Plusieurs projections montrent qu’en tenant compte du vieillissement de la population et de la tendance de croissance de dépenses actuelle, le système de santé devrait représenter entre 65 et 70 % des dépenses de programme du gouvernement du Québec dès les années 2030. Cela s’explique en grande partie par le vieillissement de la population. Selon l’Institut canadien d’information sur la santé, les dépenses en santé par personne augmentent exponentiellement à partir de 70 ans (elles atteignent 16 200 $ par femme de 8084 ans, contre seulement 2600$ par femme de 25-29 ans).
Il est difficile de concevoir des finances publiques viables si le réseau de la santé accapare plus de 65 % des dépenses. À moins que les Québécois ne découvrent une nouvelle passion pour les hausses d’impôts et acceptent de voir leur propre fardeau fiscal augmenter considérablement, une hausse des dépenses en santé devra nécessairement se produire au détriment des autres missions de l’État, notamment en éducation et en services sociaux. Autrement, les gouvernements devront augmenter considérablement la dette publique ou privatiser certains services publics.
Équité intergénérationnelle
Il y a donc un enjeu d’équité intergénérationnelle important. Les dépenses de santé sont surtout allouées aux personnes plus âgées, alors que les dépenses en éducation et en soutien aux familles bénéficient davantage aux plus jeunes. Si le gouvernement n’arrive pas à maîtriser ses dépenses en santé, les dépenses gouvernementales deviendront encore plus orientées vers les plus vieux, au détriment des plus jeunes.
Les gouvernements du Québec devraient donc s’affairer à maîtriser la hausse des coûts du système. Pour contenir les coûts du système sans réduire l’offre de services, le prochain gouvernement doit d’abord revoir l’entente sur la rémunération des médecins. Non seulement cette entente contribue à hausser considérablement les coûts du système de santé, mais elle représente possiblement le plus grand transfert gouvernemental de richesse vers le 1 % imaginable.
Ensuite, le gouvernement devrait concentrer ses investissements en santé sur des secteurs qui réduiront à long terme les coûts du système, notamment les soins à domicile pour personnes âgées. Des organisations internationales comme l’OCDE indiquent que les investissements publics dans ce secteur sont négligés au Canada et permettraient de diminuer les coûts futurs du système de santé. En ce sens, il est regrettable que le gouvernement Couillard ait renoncé à la politique d’assurance autonomie proposée par le gouvernement Marois qui visait justement à bonifier considérablement les soins à domicile pour personnes âgées.

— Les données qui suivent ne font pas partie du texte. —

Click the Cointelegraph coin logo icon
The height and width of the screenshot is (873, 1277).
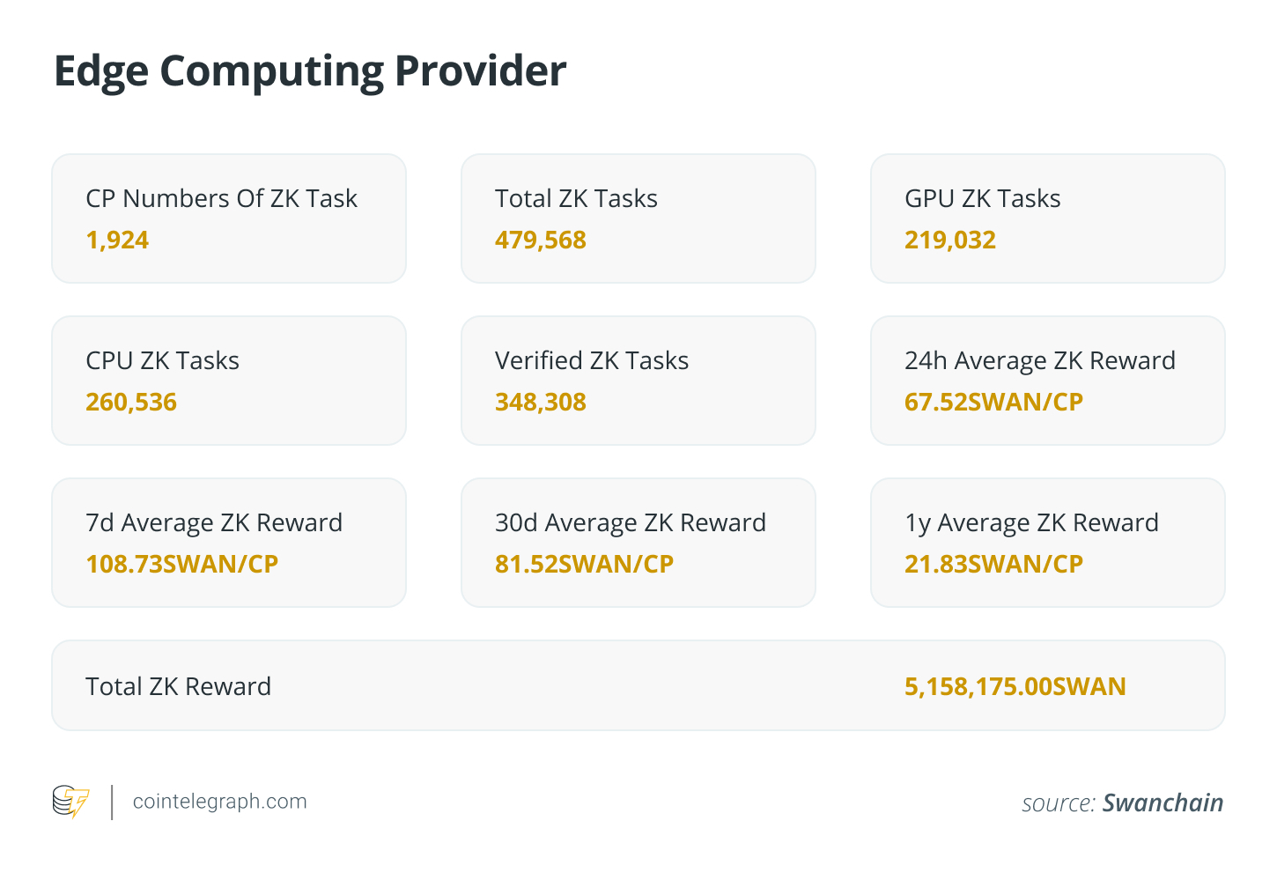(x=71, y=802)
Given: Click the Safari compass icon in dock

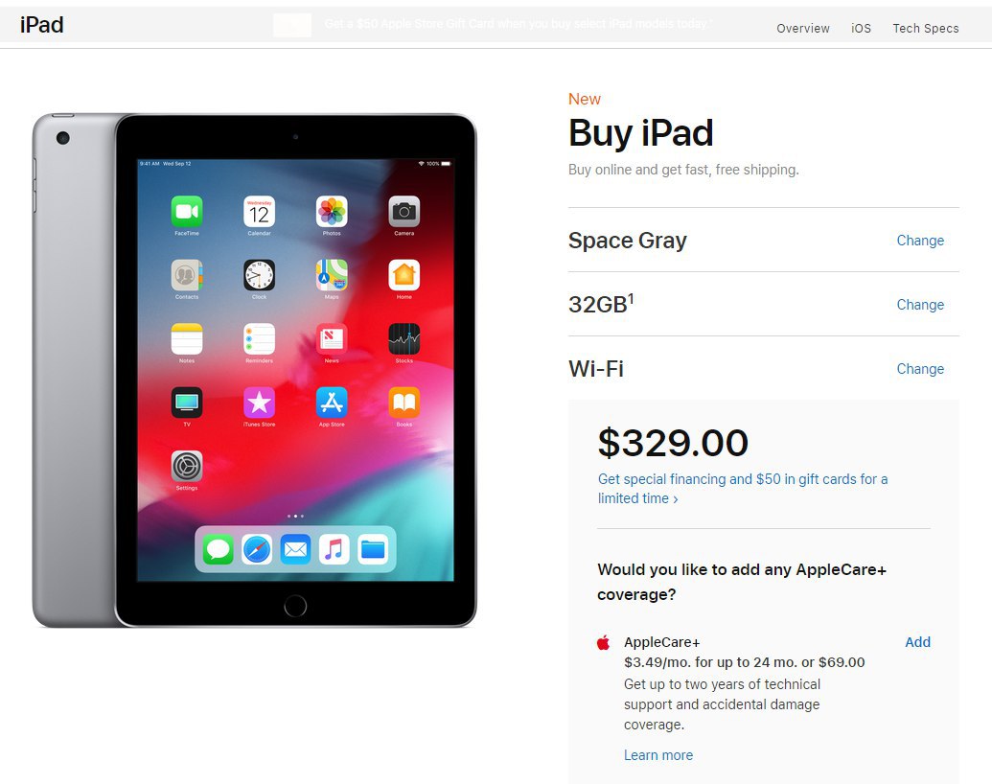Looking at the screenshot, I should [x=257, y=549].
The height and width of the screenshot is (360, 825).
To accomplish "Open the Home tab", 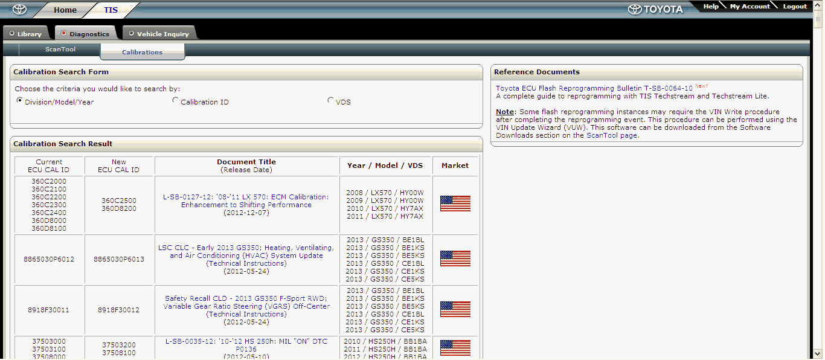I will [65, 10].
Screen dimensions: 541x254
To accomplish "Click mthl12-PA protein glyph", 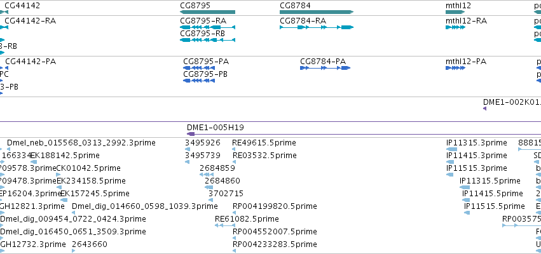I will point(455,68).
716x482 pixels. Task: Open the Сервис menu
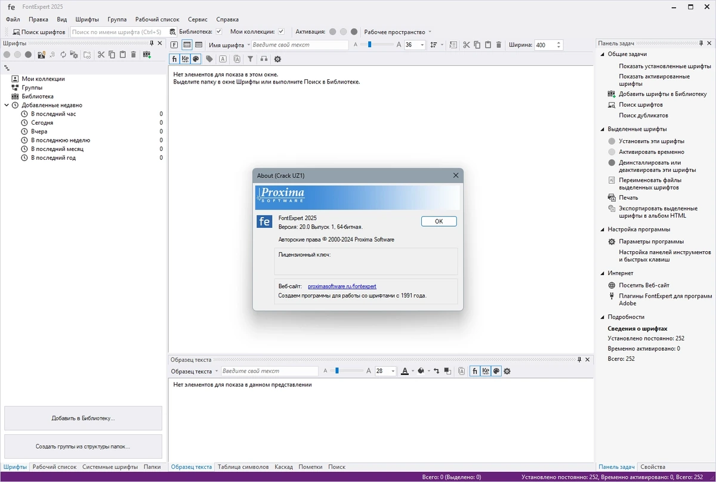click(x=198, y=19)
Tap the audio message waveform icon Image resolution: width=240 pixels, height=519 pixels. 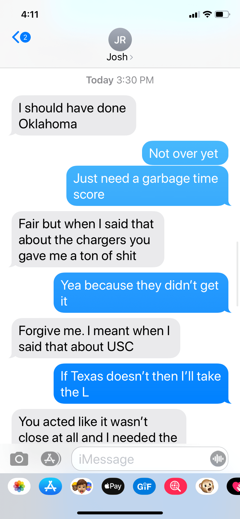218,459
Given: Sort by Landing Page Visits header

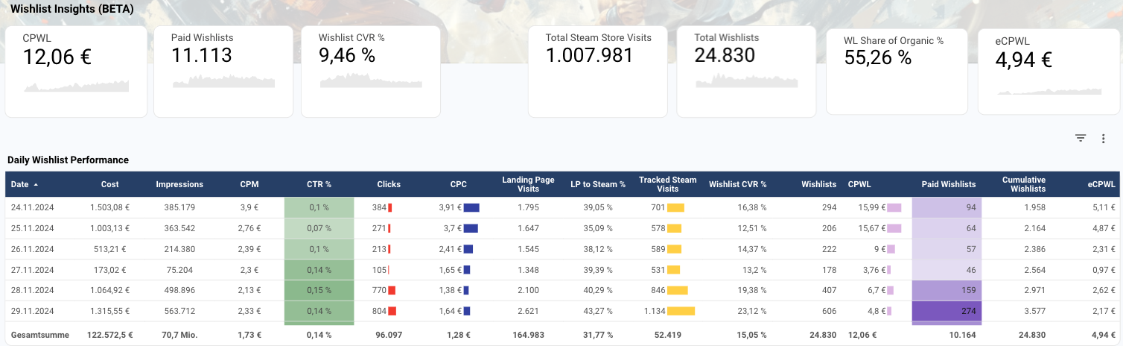Looking at the screenshot, I should [528, 184].
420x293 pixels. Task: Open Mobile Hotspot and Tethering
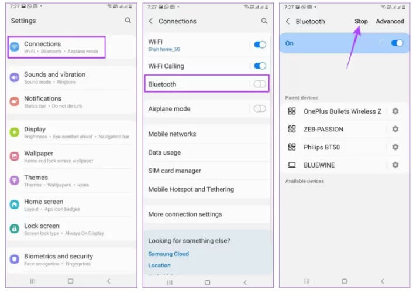191,189
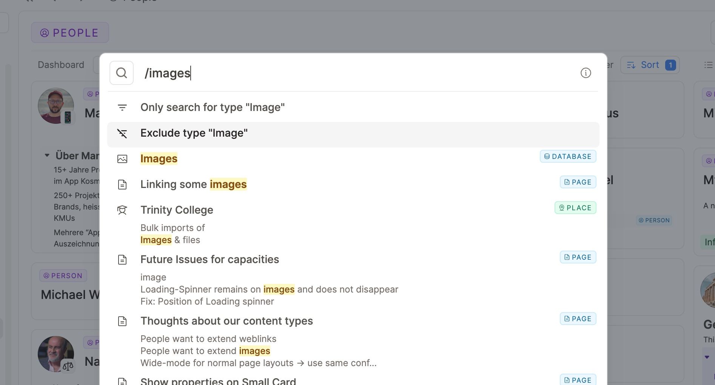Click the Trinity College graduation cap icon
Viewport: 715px width, 385px height.
coord(122,210)
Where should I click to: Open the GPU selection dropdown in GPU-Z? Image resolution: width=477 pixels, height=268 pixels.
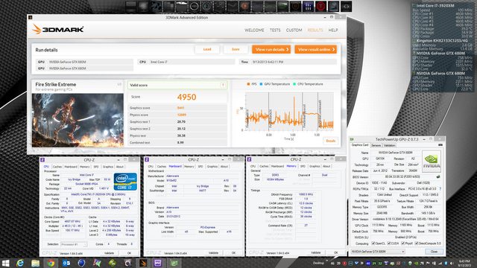(378, 252)
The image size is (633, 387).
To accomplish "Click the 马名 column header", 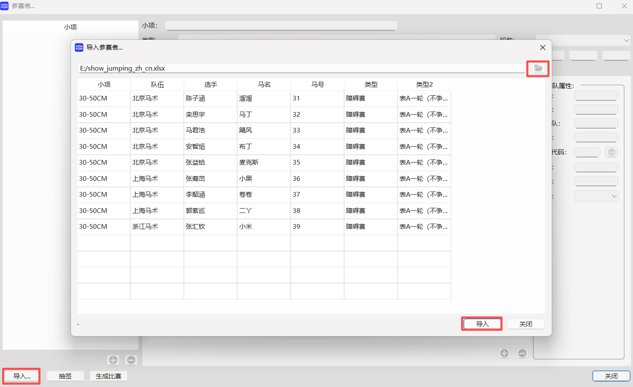I will (264, 84).
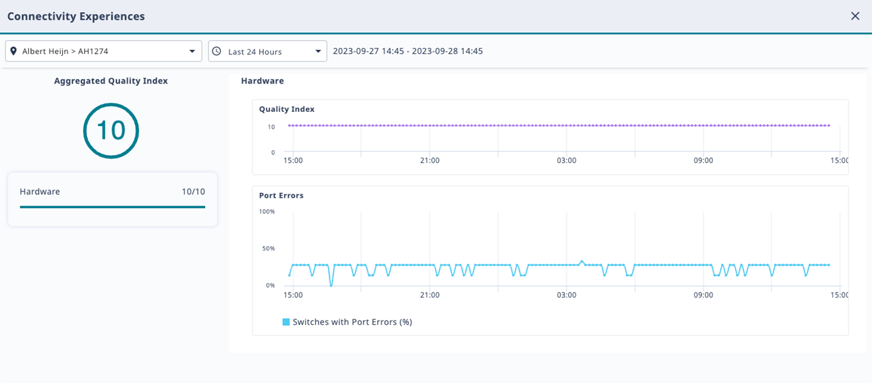
Task: Click the Aggregated Quality Index score circle
Action: (111, 131)
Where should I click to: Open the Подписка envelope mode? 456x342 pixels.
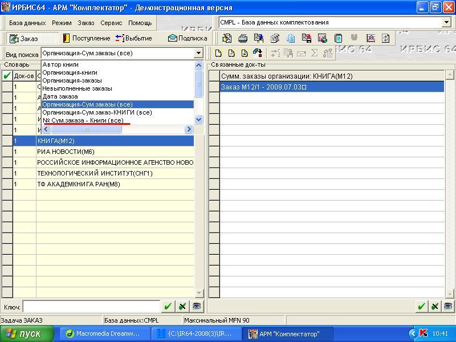click(x=188, y=38)
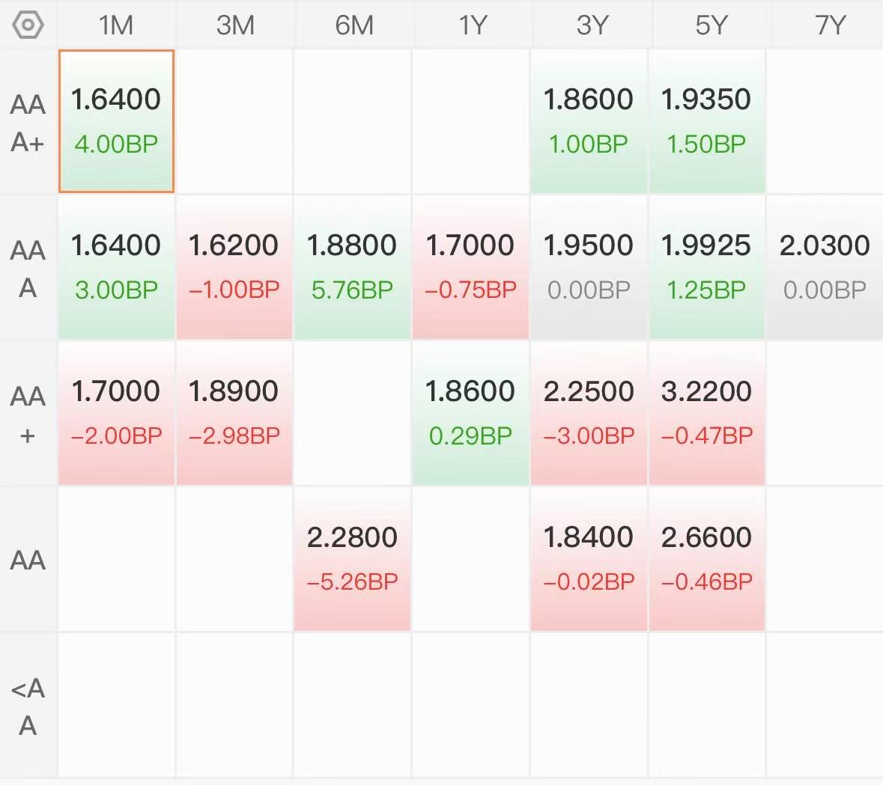Select the 1M column header
The image size is (883, 785).
pyautogui.click(x=116, y=25)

Finalement, on peut parvenir à diminuer les coûts du système de santé en investissant dans les services sociaux. Selon une récente étude du Canadian
Medical Association Journal, les dépenses en services sociaux ont plus d’impact sur la santé des populations que les dépenses en soins de santé elles-mêmes. La raison est simple : des citoyens moins pauvres sont en meilleure santé.
Ces efforts ne seront toutefois probablement pas suffisants pour faire face au défi que représente la croissance des dépenses de santé pour la viabilité des finances publiques. Un gouvernement vraiment clairvoyant créerait une sorte de fonds d’épargne que l’on commencerait à décaisser dans une douzaine d’années, seulement lorsque les effets du vieillissement de la population sur le système de santé se feront fortement sentir. Cette réserve de fonds permettrait de s’assurer que la hausse des dépenses de santé ne se produise pas au détriment des autres missions de l’État. Il est grand temps de prévenir plutôt que de fuir vers l’avant.